John M. Talmadge, M.D.

A Blog Covering Many Topics

The Wisdom of Playing "Small Ball"

About 20 years ago my professional life encountered hard times. Four hospitals where I worked had simply folded and closed their doors under the pressures of managed care and reduced Medicare funding. The costs of practice continued to rise, and economic pressures on families increased as various “bubbles” began to burst in major economic sectors—real estate, technology, oil & gas, and so on. I was driving a car with 275,000 miles on it and no air conditioning. One afternoon I visited a lawyer friend, a fellow soccer dad with whom I had founded the Dallas Inertia FC, a soccer team for middle-aged men, telling him that I needed advice. Quoting a pilot I had known in Vietnam, I told my buddy Hank that I was out of “altitude, air speed, and ideas.” Hank had practiced law for years, and I admired his work ethic and positive attitude.

Hank said that he had been through similar times in his law practice. The solution, he said, involved learning how to play “small ball.” He explained the concept in simple terms. “If you’re not big and strong,” he said, “then you have to be fast, quick, and agile.” If you can’t compete with a big company (like a hospital system), it’s important to find a strategy related to your signature strengths. This conversation took place several years before Martin Seligman at U Penn popularized positive psychology and confirmed much of what Hank was telling me about using the skills and talents that come with our basic makeup.

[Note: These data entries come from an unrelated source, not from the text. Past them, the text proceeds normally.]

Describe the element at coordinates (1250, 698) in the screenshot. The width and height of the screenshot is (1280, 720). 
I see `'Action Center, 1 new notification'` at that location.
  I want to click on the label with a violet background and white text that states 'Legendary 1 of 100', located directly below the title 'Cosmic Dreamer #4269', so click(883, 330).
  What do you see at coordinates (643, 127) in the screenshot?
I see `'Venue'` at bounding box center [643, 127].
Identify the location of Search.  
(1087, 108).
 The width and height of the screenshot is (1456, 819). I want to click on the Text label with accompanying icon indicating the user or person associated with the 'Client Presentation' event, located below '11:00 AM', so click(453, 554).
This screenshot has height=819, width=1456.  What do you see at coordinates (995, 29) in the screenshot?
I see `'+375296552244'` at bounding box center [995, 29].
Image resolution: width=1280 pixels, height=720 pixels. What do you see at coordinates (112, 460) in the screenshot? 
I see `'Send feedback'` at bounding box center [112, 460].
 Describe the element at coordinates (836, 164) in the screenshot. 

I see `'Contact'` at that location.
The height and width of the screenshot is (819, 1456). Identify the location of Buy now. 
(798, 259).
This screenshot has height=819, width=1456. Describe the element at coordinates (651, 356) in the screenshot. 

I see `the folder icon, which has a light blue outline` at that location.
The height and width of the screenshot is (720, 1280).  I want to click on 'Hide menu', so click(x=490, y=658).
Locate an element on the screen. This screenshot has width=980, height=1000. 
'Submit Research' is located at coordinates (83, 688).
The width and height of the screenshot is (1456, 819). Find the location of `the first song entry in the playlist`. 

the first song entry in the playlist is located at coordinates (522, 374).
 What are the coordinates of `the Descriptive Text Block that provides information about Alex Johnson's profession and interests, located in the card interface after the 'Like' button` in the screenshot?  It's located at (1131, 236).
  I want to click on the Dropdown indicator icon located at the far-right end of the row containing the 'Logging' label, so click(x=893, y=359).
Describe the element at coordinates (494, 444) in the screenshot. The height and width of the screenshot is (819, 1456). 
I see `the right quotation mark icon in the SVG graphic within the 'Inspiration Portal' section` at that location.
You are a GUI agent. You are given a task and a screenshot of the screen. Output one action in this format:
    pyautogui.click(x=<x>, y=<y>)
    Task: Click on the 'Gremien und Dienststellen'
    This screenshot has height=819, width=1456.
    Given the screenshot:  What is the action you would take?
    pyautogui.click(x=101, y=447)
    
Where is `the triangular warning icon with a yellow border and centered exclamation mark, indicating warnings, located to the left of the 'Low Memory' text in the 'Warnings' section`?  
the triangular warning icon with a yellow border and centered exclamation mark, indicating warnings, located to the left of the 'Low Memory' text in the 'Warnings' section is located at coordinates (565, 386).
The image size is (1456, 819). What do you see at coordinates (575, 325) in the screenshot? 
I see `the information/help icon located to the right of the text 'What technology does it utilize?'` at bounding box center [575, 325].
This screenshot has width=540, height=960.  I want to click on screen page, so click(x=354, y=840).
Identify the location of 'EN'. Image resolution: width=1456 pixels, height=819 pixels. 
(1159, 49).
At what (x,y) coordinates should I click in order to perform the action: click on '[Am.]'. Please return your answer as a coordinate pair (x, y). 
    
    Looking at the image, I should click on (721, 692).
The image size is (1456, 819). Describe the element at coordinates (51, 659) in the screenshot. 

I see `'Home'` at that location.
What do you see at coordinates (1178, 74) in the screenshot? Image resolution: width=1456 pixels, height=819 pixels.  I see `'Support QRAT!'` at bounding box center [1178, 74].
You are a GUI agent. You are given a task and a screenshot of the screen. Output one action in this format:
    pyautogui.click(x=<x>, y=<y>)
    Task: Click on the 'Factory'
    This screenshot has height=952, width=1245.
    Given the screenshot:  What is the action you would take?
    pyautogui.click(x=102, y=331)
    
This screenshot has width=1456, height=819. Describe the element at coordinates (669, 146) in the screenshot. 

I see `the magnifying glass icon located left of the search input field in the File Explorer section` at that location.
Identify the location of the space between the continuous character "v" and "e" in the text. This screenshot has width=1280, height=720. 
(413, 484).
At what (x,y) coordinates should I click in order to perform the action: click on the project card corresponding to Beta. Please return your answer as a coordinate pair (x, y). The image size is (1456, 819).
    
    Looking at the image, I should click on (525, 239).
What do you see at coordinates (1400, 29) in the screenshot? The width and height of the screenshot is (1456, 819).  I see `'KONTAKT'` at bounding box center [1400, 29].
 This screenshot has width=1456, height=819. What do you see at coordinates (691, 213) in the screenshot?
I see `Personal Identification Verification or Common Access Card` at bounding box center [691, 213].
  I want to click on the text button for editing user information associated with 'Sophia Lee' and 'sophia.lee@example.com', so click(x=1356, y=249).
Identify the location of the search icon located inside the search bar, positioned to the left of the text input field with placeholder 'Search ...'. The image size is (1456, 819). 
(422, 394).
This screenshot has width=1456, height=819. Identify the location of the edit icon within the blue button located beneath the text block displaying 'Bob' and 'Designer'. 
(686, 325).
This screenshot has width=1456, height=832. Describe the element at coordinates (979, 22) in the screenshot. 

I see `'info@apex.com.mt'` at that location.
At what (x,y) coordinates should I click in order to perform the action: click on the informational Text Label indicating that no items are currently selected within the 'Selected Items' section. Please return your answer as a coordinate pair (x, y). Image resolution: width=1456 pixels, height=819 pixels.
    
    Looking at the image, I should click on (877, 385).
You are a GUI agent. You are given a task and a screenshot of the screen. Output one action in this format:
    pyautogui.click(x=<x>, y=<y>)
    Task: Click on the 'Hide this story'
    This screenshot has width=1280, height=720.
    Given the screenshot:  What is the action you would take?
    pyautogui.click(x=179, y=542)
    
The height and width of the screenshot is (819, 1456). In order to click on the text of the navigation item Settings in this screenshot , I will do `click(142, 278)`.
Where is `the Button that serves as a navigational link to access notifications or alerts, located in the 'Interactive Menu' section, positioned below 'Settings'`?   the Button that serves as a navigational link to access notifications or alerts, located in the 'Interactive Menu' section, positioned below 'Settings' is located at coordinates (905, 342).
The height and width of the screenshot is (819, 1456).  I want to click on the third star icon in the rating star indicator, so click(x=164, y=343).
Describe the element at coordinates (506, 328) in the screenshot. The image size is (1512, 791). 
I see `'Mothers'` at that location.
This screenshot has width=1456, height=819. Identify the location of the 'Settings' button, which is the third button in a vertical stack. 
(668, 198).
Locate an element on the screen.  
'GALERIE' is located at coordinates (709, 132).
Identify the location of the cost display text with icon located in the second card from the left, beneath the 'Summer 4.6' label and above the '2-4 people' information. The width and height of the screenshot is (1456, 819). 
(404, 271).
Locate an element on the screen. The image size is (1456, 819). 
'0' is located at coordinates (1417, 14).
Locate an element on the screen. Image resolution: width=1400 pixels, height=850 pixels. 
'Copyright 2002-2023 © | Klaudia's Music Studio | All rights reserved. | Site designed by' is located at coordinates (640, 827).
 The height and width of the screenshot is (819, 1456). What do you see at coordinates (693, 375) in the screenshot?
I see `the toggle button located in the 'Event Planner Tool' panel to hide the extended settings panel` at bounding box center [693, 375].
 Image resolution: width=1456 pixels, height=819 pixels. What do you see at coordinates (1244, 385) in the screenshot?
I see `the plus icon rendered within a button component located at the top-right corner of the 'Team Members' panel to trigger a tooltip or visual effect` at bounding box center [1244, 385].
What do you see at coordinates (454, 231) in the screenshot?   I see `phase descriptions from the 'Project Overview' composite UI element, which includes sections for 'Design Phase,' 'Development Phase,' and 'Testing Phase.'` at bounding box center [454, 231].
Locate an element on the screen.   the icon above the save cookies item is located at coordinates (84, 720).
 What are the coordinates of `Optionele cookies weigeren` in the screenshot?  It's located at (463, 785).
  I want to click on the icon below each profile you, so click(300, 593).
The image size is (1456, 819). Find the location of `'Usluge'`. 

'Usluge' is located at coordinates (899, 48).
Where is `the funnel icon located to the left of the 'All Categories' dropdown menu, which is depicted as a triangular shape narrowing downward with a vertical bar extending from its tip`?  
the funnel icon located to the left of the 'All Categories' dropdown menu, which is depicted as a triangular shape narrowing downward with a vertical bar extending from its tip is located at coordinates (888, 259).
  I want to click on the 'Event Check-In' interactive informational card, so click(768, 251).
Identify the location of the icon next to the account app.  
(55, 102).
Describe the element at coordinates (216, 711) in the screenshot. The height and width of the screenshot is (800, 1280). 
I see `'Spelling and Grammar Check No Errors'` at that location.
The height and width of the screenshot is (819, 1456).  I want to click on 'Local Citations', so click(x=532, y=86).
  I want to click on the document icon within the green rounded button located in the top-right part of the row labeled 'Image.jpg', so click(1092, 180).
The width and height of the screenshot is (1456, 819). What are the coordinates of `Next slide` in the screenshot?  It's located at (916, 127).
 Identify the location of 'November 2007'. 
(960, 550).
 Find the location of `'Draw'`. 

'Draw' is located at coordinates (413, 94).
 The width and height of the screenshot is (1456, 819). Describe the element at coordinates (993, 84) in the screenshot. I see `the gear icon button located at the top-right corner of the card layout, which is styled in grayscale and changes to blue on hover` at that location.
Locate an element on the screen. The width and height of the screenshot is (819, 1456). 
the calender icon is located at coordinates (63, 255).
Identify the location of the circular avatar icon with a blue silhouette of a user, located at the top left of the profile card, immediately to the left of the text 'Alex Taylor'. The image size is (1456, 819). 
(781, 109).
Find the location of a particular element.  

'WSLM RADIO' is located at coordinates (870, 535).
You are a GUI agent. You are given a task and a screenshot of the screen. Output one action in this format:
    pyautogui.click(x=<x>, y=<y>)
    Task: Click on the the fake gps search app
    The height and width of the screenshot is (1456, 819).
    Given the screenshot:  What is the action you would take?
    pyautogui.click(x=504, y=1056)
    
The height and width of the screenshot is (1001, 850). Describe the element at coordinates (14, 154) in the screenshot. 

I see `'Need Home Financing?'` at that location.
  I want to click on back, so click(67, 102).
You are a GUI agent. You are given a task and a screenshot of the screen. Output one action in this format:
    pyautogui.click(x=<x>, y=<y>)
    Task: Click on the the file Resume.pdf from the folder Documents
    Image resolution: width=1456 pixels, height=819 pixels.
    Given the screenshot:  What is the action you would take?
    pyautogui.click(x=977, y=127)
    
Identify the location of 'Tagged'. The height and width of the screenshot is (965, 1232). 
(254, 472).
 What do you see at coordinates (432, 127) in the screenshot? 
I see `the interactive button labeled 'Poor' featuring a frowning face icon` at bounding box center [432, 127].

Always the baseball fan, he described the ascendance of the 1951 Chicago White Sox, a team with weak hitting and very few big innings. Under manager Paul Richards, the strategic focus became speed and strong defense. When you have trouble scoring, Richards declared, you have two options: keep the score low (defense) and advance your base runners at every opportunity (speed). He cited the legendary Dodger trio of Sandy Koufax, Maury Wills, and Don Drysdale. Pitching kept their team in almost every game, and Wills stole over 100 bases in the 1962 season. 

I’ve worked with some professional athletes who describe their success in similar fashion. One PGA pro has a reputation as a “grinder,” one of those golf pros who doesn’t win majors, but who consistently finishes in the money and makes a very good living. “You don’t have to be a world-beater,” he says. “Sure, it’s deflating to the ego when you see what some other people are able to do, but that little white ball doesn’t care whether your name is in the paper. And that paycheck for a 15th place finish turns into cash that’s good at any bank.”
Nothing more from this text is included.